(Stored records)

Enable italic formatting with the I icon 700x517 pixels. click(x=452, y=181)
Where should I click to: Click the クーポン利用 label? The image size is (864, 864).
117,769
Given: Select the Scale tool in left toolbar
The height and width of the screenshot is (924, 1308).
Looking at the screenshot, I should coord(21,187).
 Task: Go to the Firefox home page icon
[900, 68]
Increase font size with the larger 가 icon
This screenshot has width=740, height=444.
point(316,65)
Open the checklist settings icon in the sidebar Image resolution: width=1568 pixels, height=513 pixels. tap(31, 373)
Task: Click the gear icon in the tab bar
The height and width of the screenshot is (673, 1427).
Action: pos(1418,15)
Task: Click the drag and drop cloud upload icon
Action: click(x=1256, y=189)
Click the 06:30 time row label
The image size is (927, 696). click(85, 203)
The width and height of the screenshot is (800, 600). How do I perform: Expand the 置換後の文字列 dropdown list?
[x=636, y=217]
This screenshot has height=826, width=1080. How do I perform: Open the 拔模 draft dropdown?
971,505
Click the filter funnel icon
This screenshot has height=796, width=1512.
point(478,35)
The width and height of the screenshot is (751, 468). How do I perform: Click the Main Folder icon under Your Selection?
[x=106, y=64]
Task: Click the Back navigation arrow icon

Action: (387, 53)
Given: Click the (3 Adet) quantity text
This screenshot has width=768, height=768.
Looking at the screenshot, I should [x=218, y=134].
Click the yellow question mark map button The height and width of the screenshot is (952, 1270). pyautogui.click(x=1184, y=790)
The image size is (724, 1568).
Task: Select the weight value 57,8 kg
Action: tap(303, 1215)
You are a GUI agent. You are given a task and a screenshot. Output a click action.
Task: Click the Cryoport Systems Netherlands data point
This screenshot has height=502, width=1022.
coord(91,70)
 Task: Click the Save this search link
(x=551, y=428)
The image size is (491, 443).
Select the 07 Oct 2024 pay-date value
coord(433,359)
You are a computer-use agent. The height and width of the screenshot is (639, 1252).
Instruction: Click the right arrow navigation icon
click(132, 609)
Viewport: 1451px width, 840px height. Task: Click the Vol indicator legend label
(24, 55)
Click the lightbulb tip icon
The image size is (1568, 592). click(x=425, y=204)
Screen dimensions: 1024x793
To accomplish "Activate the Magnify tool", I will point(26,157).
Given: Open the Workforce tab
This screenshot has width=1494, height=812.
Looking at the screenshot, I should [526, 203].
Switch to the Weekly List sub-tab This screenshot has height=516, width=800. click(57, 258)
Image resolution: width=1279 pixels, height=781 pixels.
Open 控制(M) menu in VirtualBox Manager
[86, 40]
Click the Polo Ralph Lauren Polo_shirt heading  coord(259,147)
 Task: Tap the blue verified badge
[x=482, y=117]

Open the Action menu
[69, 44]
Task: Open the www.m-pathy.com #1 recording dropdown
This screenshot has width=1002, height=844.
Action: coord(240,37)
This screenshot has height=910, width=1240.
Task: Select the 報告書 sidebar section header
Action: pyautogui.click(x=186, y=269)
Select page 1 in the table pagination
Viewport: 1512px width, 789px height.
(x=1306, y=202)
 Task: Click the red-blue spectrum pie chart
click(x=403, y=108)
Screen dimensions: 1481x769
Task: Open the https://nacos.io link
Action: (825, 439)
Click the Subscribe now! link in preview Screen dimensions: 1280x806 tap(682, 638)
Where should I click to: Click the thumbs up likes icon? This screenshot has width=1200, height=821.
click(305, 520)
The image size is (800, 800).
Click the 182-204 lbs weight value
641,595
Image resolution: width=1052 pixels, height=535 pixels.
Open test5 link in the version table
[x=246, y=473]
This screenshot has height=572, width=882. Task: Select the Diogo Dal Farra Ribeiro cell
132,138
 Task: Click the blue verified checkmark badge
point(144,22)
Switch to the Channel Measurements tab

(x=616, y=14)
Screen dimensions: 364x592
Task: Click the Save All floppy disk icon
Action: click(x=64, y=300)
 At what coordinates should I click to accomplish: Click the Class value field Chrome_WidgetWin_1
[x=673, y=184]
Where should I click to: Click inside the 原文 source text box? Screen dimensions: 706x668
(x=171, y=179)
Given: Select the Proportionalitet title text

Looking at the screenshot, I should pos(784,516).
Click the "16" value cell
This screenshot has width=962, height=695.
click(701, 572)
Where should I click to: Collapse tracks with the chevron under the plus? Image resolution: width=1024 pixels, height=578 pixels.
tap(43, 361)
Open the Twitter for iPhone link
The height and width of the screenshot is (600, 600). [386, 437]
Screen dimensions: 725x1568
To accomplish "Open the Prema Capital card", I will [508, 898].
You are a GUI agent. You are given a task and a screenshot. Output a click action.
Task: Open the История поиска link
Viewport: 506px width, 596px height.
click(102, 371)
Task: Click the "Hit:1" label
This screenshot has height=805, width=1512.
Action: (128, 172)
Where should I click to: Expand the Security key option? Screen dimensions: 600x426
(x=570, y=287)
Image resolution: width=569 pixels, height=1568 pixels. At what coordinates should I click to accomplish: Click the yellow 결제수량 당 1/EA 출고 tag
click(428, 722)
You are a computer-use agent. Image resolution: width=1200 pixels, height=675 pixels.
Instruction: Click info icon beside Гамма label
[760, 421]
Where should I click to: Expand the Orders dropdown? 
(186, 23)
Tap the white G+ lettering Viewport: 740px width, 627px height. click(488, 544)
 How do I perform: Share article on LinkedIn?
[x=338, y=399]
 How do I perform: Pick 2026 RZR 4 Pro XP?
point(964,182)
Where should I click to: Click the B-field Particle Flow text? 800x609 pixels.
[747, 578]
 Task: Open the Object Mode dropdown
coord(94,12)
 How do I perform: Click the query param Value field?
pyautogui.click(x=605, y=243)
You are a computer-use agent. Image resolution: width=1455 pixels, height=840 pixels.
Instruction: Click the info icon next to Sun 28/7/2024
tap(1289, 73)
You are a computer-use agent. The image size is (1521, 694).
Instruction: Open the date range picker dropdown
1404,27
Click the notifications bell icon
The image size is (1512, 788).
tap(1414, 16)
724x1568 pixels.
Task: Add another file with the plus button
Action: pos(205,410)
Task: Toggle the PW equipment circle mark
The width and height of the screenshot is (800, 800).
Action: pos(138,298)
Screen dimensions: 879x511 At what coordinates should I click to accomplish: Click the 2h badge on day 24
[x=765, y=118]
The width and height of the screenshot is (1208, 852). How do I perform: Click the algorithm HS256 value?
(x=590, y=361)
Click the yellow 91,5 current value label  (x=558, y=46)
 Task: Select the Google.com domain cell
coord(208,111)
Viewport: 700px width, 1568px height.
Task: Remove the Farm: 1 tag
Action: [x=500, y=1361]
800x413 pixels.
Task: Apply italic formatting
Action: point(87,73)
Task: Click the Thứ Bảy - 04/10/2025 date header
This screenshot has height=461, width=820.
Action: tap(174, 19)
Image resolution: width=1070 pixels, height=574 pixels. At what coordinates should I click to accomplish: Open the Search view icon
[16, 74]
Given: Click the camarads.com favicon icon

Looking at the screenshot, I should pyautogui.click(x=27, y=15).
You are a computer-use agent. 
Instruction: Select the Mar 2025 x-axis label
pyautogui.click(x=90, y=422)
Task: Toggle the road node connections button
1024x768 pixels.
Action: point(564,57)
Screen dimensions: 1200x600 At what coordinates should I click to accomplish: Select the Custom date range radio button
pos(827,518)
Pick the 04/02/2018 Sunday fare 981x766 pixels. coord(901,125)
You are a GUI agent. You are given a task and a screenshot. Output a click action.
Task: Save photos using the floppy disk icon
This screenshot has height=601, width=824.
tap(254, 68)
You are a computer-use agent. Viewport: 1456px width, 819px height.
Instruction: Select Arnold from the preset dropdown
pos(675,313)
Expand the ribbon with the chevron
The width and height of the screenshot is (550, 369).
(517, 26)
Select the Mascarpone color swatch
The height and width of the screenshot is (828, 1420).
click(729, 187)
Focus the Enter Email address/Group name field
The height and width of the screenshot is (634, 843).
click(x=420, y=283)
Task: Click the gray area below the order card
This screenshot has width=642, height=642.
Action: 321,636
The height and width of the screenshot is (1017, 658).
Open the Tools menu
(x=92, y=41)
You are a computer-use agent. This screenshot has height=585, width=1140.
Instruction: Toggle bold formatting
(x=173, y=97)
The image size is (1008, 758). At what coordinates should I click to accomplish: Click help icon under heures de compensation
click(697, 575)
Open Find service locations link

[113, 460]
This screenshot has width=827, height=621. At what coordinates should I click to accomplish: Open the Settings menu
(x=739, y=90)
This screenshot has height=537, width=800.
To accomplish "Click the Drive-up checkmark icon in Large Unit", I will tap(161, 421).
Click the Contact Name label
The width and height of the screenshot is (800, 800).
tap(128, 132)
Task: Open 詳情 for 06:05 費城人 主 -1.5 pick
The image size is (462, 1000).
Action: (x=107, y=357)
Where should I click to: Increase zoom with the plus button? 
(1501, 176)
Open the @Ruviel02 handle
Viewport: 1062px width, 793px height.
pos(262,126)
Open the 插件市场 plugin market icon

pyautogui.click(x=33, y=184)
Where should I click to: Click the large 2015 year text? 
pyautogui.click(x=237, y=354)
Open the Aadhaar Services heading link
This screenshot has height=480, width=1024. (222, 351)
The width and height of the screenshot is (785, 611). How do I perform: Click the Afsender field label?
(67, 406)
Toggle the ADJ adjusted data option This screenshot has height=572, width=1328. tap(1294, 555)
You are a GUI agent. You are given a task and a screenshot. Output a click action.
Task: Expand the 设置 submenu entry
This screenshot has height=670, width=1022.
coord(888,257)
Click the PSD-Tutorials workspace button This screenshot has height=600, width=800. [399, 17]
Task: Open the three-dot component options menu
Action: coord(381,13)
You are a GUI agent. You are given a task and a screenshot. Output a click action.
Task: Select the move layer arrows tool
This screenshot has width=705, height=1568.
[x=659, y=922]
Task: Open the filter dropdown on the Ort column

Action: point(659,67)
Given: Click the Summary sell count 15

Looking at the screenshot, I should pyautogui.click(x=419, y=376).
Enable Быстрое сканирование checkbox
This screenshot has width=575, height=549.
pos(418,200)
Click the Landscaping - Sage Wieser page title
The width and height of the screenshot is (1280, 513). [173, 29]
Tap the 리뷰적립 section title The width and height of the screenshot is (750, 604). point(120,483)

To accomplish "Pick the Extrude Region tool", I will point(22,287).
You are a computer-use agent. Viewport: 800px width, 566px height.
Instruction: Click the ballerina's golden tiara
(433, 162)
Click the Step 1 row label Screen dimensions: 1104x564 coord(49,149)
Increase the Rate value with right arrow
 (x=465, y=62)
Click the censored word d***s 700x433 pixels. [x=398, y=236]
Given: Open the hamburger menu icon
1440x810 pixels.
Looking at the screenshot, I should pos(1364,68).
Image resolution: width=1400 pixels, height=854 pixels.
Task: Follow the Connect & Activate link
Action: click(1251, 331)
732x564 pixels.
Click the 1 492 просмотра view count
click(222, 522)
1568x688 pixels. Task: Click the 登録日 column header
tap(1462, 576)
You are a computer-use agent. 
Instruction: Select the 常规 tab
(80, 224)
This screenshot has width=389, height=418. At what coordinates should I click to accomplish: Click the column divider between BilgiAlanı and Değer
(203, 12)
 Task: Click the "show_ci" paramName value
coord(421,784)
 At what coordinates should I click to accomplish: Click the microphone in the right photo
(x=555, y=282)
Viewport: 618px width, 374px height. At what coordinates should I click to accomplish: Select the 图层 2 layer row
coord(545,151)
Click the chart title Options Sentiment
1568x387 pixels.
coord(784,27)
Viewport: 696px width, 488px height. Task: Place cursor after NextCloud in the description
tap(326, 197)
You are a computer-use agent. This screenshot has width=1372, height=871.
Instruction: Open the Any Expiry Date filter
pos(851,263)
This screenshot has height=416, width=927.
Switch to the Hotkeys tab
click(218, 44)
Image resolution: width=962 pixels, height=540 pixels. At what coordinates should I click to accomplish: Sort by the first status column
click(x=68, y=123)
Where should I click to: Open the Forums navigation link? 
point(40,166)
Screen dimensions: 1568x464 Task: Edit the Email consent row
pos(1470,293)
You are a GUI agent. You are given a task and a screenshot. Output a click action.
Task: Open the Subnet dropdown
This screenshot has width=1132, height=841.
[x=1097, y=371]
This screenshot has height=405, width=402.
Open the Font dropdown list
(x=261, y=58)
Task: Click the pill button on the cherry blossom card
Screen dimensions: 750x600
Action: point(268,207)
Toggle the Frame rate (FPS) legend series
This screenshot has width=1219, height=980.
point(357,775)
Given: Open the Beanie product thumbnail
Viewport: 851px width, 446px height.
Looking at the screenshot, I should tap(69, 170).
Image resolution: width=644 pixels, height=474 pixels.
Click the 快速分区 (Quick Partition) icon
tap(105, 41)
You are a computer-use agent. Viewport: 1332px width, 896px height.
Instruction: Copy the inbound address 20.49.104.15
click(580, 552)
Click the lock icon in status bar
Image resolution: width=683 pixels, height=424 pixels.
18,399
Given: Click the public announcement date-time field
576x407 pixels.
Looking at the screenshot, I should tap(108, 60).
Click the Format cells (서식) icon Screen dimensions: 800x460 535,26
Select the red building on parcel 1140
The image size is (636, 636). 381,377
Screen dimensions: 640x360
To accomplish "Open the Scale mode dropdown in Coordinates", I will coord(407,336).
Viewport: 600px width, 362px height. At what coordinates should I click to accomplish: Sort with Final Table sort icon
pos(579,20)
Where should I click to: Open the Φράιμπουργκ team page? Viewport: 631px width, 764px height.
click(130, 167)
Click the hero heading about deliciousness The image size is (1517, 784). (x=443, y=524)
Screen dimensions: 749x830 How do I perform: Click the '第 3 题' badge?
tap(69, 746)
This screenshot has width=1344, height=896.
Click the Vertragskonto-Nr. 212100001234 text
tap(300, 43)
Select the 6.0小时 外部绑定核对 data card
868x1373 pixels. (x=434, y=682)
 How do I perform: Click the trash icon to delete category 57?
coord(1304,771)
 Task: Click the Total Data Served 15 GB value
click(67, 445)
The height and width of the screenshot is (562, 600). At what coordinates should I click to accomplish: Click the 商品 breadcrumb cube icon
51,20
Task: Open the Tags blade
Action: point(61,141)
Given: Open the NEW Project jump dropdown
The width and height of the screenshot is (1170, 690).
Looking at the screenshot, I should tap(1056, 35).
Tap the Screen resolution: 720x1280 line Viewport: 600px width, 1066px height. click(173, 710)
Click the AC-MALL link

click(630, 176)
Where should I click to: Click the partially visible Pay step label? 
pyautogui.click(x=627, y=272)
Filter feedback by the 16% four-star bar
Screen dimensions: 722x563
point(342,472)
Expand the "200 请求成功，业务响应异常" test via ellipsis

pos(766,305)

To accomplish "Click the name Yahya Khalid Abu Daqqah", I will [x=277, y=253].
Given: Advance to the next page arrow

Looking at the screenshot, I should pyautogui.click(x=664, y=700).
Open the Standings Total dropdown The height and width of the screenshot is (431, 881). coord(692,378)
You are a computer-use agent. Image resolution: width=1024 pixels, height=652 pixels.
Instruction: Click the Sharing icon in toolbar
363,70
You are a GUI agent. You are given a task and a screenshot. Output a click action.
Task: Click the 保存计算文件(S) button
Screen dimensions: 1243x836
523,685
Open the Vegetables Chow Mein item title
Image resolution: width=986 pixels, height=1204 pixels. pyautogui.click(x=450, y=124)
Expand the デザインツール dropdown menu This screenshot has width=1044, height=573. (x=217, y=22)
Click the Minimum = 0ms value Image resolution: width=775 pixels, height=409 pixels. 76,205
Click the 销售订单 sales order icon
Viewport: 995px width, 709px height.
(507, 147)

● **Work task**
In the records above, the line with "Given: Open the hamburger menu icon" marks the start and the line with "732x564 pixels." marks the end; copy that stretch exactly, both lines included, and nothing else.

● **Answer space**
Given: Open the hamburger menu icon
1440x810 pixels.
Looking at the screenshot, I should pos(1364,68).
Image resolution: width=1400 pixels, height=854 pixels.
Task: Follow the Connect & Activate link
Action: click(1251, 331)
732x564 pixels.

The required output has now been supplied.